# Country Pleasure?



## ThePonyWrangler (Jul 15, 2011)

Hi Everyone!,

I'm new on this board




I have some questions about country pleasure and even if my boy can do it. He is a nice all around horse, but when it comes to driving he does not have alot of knee action. I've have had him driving for about 2 months in the cart now, and hes doing great, tomorrow we are going to a show, and I'm thinking about entering, but unsure of which driving class. I have a new harness, I didn't buy a cheap one to show in because I wanted it to last. I have a easy entry cart, I am planning to upgrade next year. My cart I just repainted, to make it all shinny for the show. If you could tell me about country pleasure that would be great! I'll post some pictures later of him driving, it shows his 'not so much' knee action.

Thanks,

Britt


----------



## Heart of Gold Minis (Jul 15, 2011)

Hi and Welcome



( I'm newish here too



)

How's his headset? Is it high or even with his withers? If he doesn't have a lot of action, I'd guess he'd be more western country pleasure.


----------



## targetsmom (Jul 15, 2011)

First of all welcome to the forum!

It sounds like you don't have enough time to get and watch the AMHA's new driving DVD which explains all the three types of driving with several examples of each. You might try doing a forum search for "country pleasure" on this forum. I tried to start a recent thread where people would post pictures of their mini and tell what class they entered but not many people posted.
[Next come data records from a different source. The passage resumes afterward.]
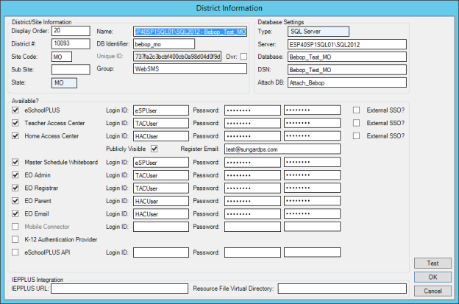Viewport: 459px width, 304px height.
Task: Uncheck the eSchoolPLUS availability checkbox
Action: tap(16, 110)
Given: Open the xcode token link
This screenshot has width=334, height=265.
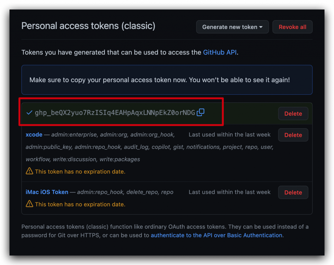Looking at the screenshot, I should pos(34,135).
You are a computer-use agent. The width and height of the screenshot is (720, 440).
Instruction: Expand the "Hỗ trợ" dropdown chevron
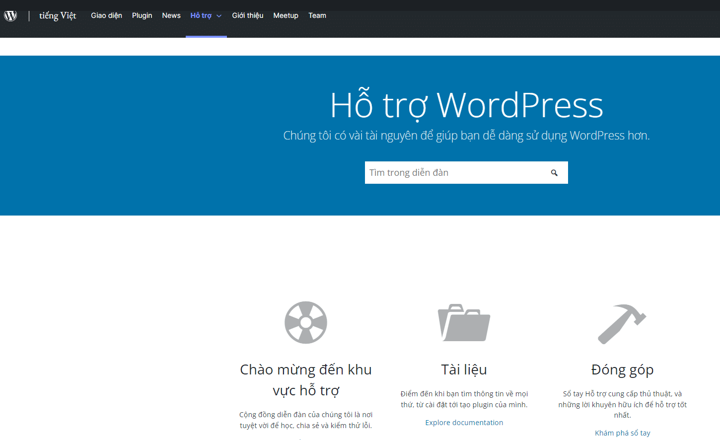click(218, 15)
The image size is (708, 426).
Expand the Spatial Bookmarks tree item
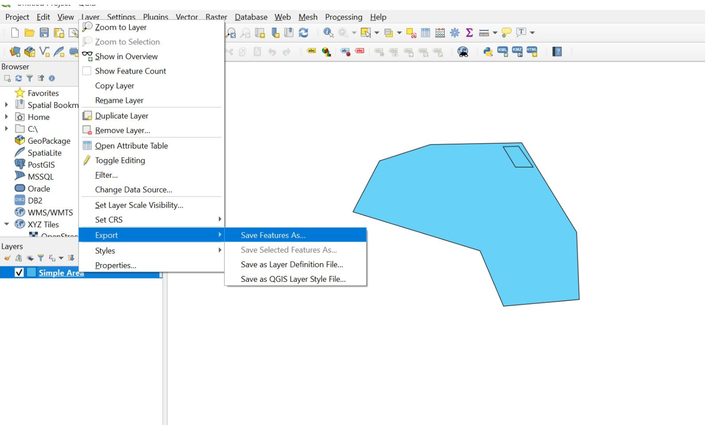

The classes are based on both action and headset - highest of both in Single Pleasure and lowest of both in Western or Classic Pleasure. Good luck!


----------



## ThePonyWrangler (Jul 18, 2011)

I'm confused now. I didn't show him over the weekend because the clippers didn't work



I bought a new pair and after a half hour they where 'fried', and my osters grind when I try and clip anything, and I used one pair once and the other twice, I guess its bad luck. $260 in clippers down the drain. My goal is to get him in the ring in August.

An Action Shot(My friend is driving him):






I tried his show harness on and drove him in it, it just wasn't right, the cart (also in the picture above) kept sliding forward, it doesn't do it in my nylon harness. I'm going to have to play around with it. Also I 'restored the cart", its all shinny compared to the picture, which I'm pleased with since I can't afford a nice show cart now. In the picture its the most action I can get out of him, the ground I drive him on is horrible in front of the barn, there is no ring, and just to drive him in a 'nice' flat level area I have to bring him to the local sports fields(1 mile give or take). Right now hes not in his prime, I get reamed by the bo daily for 'abusing and starving' my minis, and I can't take it any longer. Its a daily ritual of getting yelled, and I mean yelled at for nothing. I've been dying to put a neck sweat on him, but I'll get yelled at for making him 'hyperventilate' or trying to kill him. I'm serious, I put a SS Tack stable sheet on him in 70 degree weather and was yelled at. I'm leaving the barn in 3 weeks, hopefully sooner. Sorry for the little rant, but I can't even do a darn thing with out getting told I treat him like a dog.

Any information would be extremely helpful since I'm just starting out in the show/driving world, and basically clueless


----------



## RhineStone (Jul 18, 2011)

ThePonyWrangler said:


> I bought a new pair and after a half hour they where 'fried', and my osters grind when I try and clip anything, and I used one pair once and the other twice, I guess its bad luck. $260 in clippers down the drain.


Did you wash the horse before you tried to clip him? Dirt will dull blades and make clippers virtually useless in a matter of moments. That is a WHOLE other topic that has been covered plenty on the main mini forum if you do a search.



ThePonyWrangler said:


> I tried his show harness on and drove him in it, it just wasn't right, the cart (also in the picture above) kept sliding forward, it doesn't do it in my nylon harness.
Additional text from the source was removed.